【7月2日 AFP】ニューヨーク(New York)のレストランでは、1日から、人工のトランス脂肪の使用が全面的に禁止となった。トランス脂肪は心疾患のリスクを高めることから、市の保健当局はレストランで使用されるトランス脂肪の段階的廃止を目指してきた。
ニューヨークのレストランでは前年から、トランス脂肪が含まれるフライ油やマーガリン、ショートニングなどの使用が禁止されていた。同市は、レストランでのトランス脂肪使用を禁止した全米で最初の都市で、前年中にフィラデルフィア(Philadelphia)も同様の措置をとっている。

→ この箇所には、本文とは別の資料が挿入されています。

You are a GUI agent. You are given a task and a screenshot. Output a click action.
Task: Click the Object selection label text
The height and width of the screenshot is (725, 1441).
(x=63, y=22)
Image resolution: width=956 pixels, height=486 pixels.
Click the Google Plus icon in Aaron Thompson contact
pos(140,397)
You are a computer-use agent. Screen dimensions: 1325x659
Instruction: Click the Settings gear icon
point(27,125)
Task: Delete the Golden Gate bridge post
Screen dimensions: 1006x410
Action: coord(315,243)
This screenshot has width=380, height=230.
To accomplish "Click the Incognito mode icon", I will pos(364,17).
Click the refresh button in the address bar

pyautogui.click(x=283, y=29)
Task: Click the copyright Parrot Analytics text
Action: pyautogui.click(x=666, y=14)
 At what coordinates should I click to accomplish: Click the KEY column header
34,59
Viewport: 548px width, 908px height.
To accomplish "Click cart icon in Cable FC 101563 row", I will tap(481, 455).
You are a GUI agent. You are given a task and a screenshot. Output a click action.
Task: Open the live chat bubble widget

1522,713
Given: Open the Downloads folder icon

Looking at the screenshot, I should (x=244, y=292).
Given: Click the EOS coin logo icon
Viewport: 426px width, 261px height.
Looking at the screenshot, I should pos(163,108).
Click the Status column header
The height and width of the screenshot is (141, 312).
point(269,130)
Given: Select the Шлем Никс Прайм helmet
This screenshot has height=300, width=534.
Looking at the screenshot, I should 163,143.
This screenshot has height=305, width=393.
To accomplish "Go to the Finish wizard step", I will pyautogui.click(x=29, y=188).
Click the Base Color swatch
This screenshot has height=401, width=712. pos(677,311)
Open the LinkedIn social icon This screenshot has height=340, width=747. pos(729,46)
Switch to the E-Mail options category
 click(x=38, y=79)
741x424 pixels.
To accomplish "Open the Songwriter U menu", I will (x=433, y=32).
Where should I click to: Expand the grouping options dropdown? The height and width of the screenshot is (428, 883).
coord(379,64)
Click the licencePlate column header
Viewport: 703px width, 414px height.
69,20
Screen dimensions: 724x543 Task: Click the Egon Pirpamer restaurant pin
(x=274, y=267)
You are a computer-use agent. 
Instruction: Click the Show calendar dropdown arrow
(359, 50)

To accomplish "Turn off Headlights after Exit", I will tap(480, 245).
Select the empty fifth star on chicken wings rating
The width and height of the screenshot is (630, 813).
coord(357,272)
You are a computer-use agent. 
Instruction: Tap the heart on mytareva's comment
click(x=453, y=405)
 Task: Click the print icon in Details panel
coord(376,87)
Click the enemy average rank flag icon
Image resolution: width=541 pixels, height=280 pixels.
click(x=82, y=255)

1日からは、パンやお菓子の調理に使用される材料や原材料など、あらゆる食品が規制対象となる。今回の規制により、提供されるすべての食事中のトランス脂肪を1食あたり0.5グラム以下とすることが義務付けられる。ただし、キャンディーやクラッカーなど、食品メーカーの工場で製造・包装された食品については除外される。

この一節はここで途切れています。